(Exercise instructions) Identify each line below containing the string "accomplish" and copy it.

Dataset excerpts
[Start of section]
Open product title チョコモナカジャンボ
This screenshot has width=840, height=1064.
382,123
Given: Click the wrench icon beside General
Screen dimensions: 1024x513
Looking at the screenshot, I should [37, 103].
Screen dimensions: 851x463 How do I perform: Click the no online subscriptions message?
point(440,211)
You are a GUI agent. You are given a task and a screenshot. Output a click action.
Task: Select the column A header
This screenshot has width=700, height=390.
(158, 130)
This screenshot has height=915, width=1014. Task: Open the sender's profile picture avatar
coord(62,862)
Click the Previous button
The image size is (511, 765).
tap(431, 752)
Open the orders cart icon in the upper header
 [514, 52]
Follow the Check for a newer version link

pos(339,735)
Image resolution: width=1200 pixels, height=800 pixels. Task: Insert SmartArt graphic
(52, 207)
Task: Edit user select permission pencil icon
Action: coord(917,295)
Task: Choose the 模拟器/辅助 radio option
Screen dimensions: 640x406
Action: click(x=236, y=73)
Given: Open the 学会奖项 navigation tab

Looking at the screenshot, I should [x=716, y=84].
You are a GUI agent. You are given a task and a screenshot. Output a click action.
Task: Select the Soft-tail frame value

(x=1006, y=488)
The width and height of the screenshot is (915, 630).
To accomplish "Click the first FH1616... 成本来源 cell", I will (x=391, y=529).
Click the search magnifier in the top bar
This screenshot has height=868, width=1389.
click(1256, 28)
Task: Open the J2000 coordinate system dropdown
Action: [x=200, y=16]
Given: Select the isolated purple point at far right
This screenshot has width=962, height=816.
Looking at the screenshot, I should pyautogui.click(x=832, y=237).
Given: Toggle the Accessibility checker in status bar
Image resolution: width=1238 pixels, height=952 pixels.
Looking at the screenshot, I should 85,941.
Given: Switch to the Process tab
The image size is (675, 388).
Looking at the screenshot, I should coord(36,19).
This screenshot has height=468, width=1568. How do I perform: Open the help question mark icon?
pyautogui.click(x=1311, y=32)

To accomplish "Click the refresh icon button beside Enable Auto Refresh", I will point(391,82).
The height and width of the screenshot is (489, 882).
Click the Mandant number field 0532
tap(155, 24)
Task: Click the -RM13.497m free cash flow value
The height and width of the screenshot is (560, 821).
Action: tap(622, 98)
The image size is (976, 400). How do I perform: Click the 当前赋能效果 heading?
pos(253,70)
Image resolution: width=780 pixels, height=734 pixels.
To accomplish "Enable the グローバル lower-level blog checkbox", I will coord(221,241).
[End of section]
(Reply)
To accomplish "Click the first FH1616... 成本来源 cell", I will (x=391, y=529).
To accomplish "Click the refresh icon button beside Enable Auto Refresh", I will point(391,82).
To accomplish "Enable the グローバル lower-level blog checkbox", I will coord(221,241).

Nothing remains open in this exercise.